▸ TASK OBJECTIVE: An exact copy of every entry is the answer here, with no pictures.

[Screenshot grounding data]
■ ■ ■ ■ ■

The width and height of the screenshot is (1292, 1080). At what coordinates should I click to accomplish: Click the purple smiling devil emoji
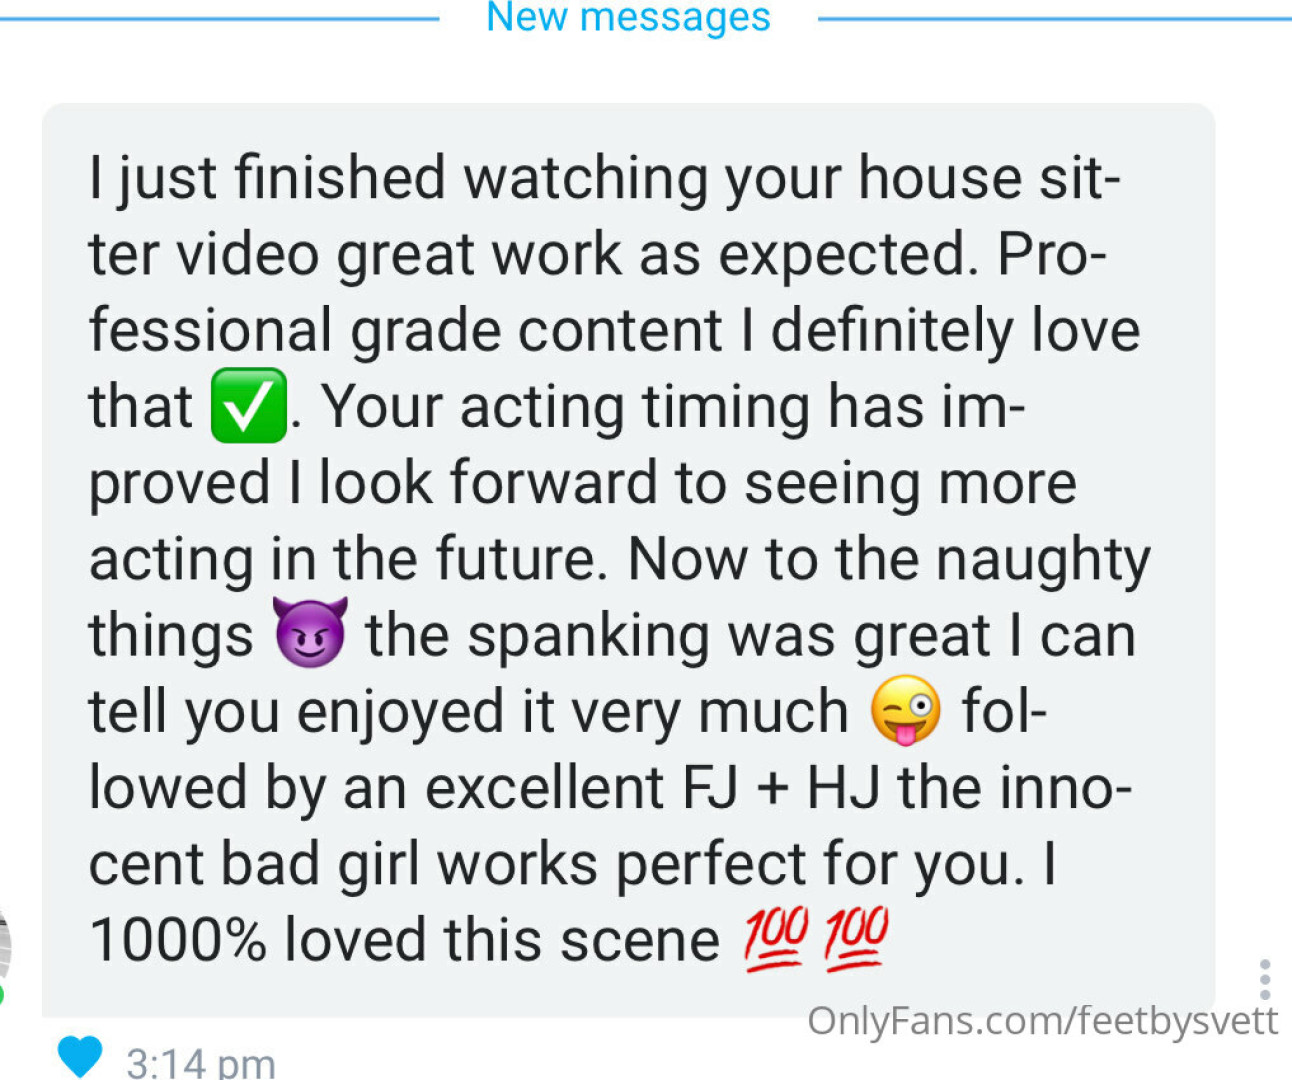point(310,633)
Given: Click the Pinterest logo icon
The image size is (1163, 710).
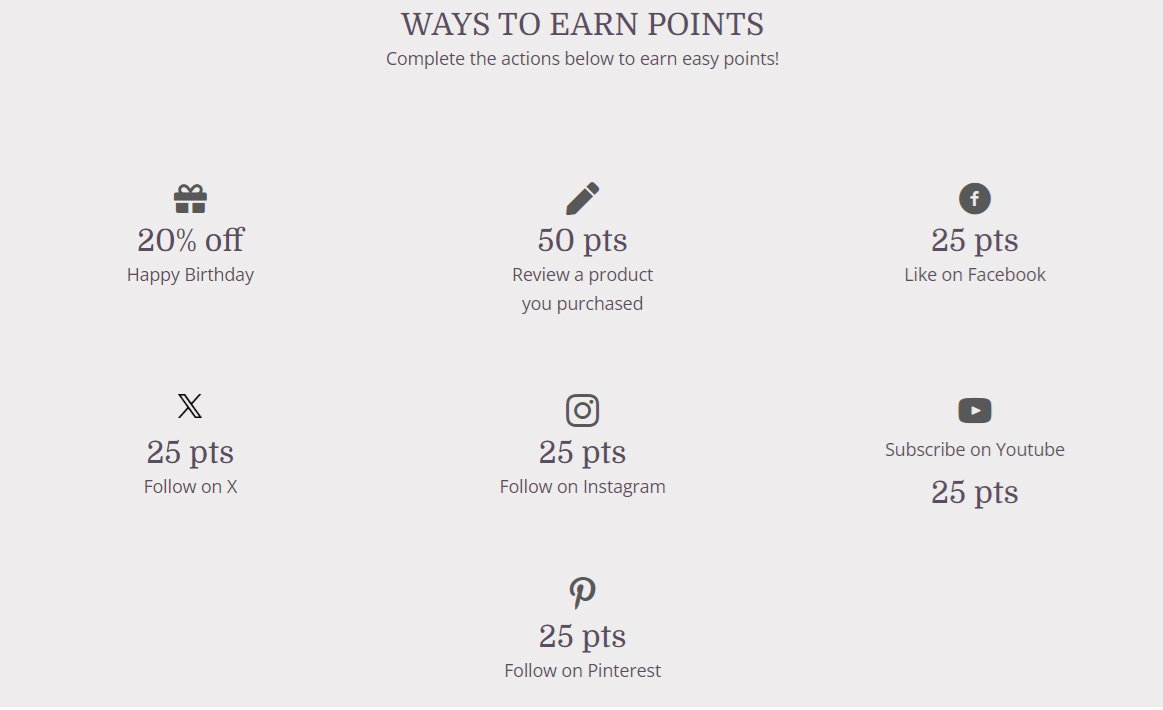Looking at the screenshot, I should click(x=582, y=593).
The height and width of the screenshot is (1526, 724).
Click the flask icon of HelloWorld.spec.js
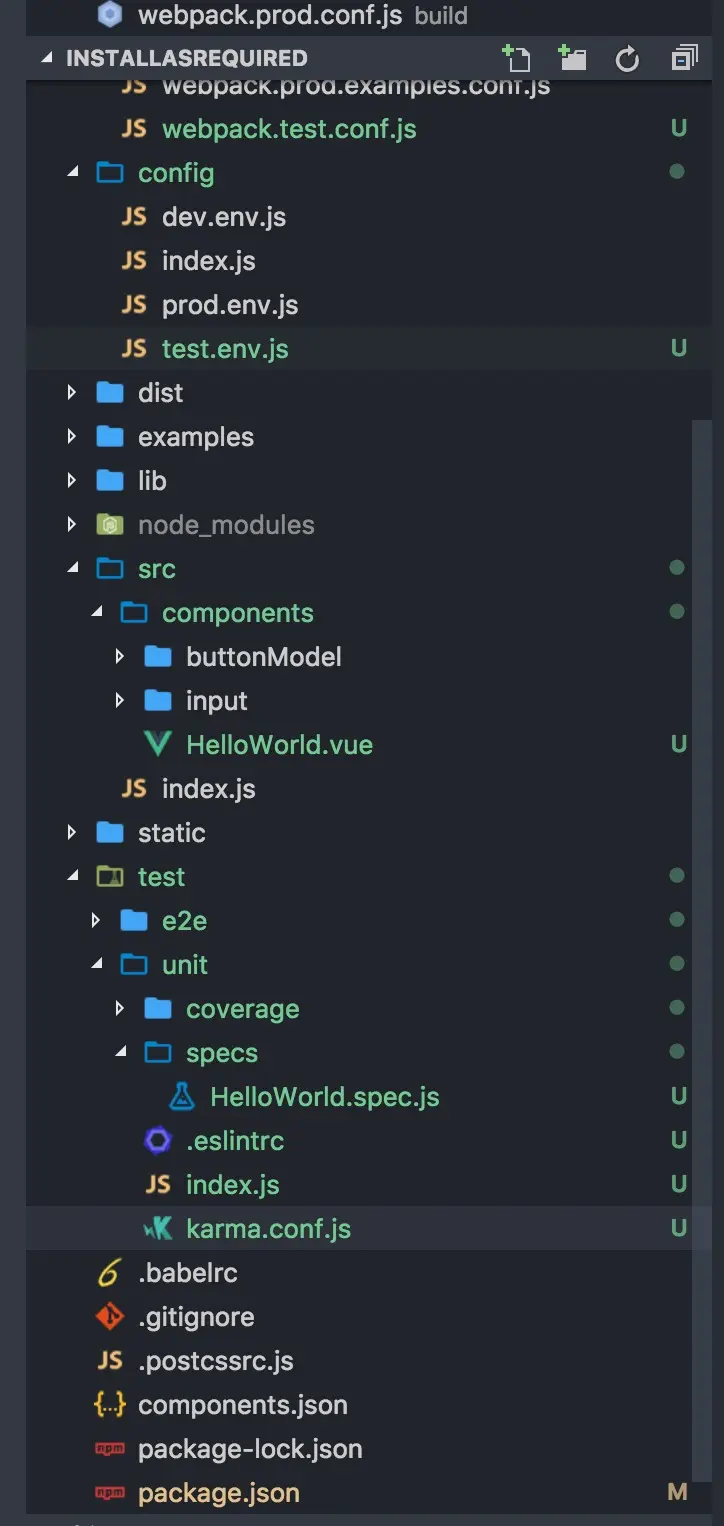(x=182, y=1097)
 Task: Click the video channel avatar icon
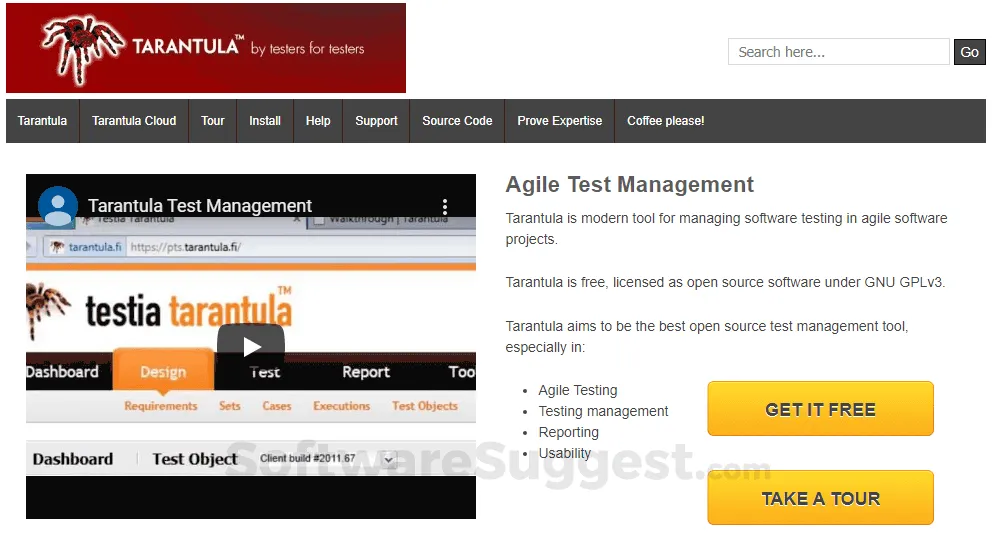tap(58, 205)
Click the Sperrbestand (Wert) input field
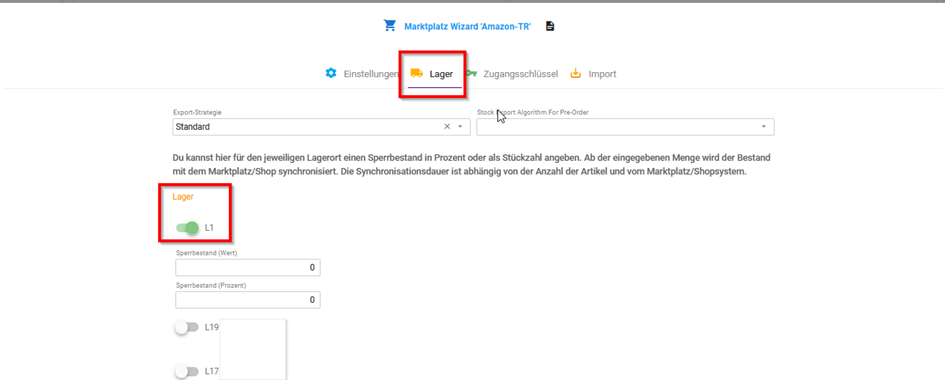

■ ■ ■ ■ ■

▸ YOUR SOLUTION:
The width and height of the screenshot is (1292, 1080). At what coordinates should I click to accomplish: Click the purple smiling devil emoji
point(310,633)
Given: Click the Pinterest logo icon
The image size is (1163, 710).
Looking at the screenshot, I should click(x=582, y=593).
The height and width of the screenshot is (1526, 724).
Click the flask icon of HelloWorld.spec.js
(x=182, y=1097)
 Task: Click the video channel avatar icon
tap(58, 205)
Click the Sperrbestand (Wert) input field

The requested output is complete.